Net income for the period ended March 31 rose to $603 million, or $4.07 per diluted share, compared with $511 million, $3.41, a year earlier. Revenue jumped to $6 billion compared with $5 billion a year earlier.
“Demand accelerated in the first quarter, as the global economy continued to improve, driving strong sales growth across most businesses and regions and resulting in solid profitability,” Chairman and CEO Tom Linebarger said in a release. “The strength and breadth of the rebound in demand has surpassed our original expectations and we have raised our full-year outlook.”
The Columbus, Ind.-based company increased its full-year revenue growth outlook to 20% to 24% from 8% to 12%, citing stronger demand across all markets.
At the same time, order backlogs grew amid persistent supply chain issues and disruptive U.S. winter weather.
“The ability to supply is our key focus now and we are doing everything we can to mitigate the impact,” Linebarger said.
Linebarger also said he was optimistic that continued vaccination distribution globally will reduce the impact of the virus in the second half of the year. However, he warned that new variants could still surface, leading to reduced customer demand, shutdowns and more supply chain bottlenecks.

+++

*USING THE INFORMATION:*
1. List every dollar amount that appears in the earnings passage.
2. Write the next paragraph of the earnings passage, picking up after its final sentence.

+++

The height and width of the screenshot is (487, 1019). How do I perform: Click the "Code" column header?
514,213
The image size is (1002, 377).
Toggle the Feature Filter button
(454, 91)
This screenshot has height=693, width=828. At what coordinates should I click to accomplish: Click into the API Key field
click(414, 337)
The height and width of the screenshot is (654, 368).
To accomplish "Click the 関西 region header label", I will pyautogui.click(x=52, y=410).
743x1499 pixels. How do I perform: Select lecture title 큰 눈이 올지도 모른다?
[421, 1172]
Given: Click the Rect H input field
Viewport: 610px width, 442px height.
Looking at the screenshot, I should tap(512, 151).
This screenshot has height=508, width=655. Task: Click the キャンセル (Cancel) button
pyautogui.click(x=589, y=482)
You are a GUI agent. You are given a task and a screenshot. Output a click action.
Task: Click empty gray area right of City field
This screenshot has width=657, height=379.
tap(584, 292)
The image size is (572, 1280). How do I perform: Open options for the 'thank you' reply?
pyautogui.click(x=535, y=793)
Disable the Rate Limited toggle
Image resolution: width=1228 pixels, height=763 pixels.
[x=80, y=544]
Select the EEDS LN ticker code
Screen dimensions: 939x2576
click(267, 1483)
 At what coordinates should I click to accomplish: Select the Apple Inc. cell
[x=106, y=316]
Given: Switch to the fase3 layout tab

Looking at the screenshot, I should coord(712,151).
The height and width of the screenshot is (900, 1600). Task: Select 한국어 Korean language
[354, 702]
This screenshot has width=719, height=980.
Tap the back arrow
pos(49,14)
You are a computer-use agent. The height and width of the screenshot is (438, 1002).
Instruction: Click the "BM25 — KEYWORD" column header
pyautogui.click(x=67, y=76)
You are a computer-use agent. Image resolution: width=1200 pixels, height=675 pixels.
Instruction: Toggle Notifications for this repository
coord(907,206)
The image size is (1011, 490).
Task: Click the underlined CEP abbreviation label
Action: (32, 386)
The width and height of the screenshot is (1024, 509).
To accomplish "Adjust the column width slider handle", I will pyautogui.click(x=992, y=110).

+++

*ANSWERS PROVIDED:*
1. $603 million, $4.07, $511 million, $3.41, $6 billion, $5 billion

2.
Linebarger said during the earnings call getting enough semiconductors was a key challenge in the quarter.
“Our profitability, especially in the engine business, was impacted more than expected by supply chain disruptions due to the extraordinary measures we had to take to meet customer commitments,” Linebarger said.
He added: “We ended up buying chips on the market through the aftermarket and bring them back into production. We rescheduled and rescheduled and rescheduled to meet our customers' demand. Our customers, after a pretty tough first half of last year, are finally seeing demand go up and really want to ship trucks to their customers and we really want to help them do that.
"So frankly, we took it on the chin. We basically brought in everything we could as fast as we could and shipped it out to them and didn't raise prices or didn't do any of those things. We just shipped them, and we took it hard this quarter. And that's just the honest truth.”
The Cummins engine segment posted leading Q1 revenue of $2.5 billion, up 14% from the 2020 period. Sales increased 10% in North America and 24% in international markets.
On-highway revenues increased 15% driven by strong demand in the North American truck and pickup markets, while off-highway revenues rose 9% on the strength of demand in international construction markets.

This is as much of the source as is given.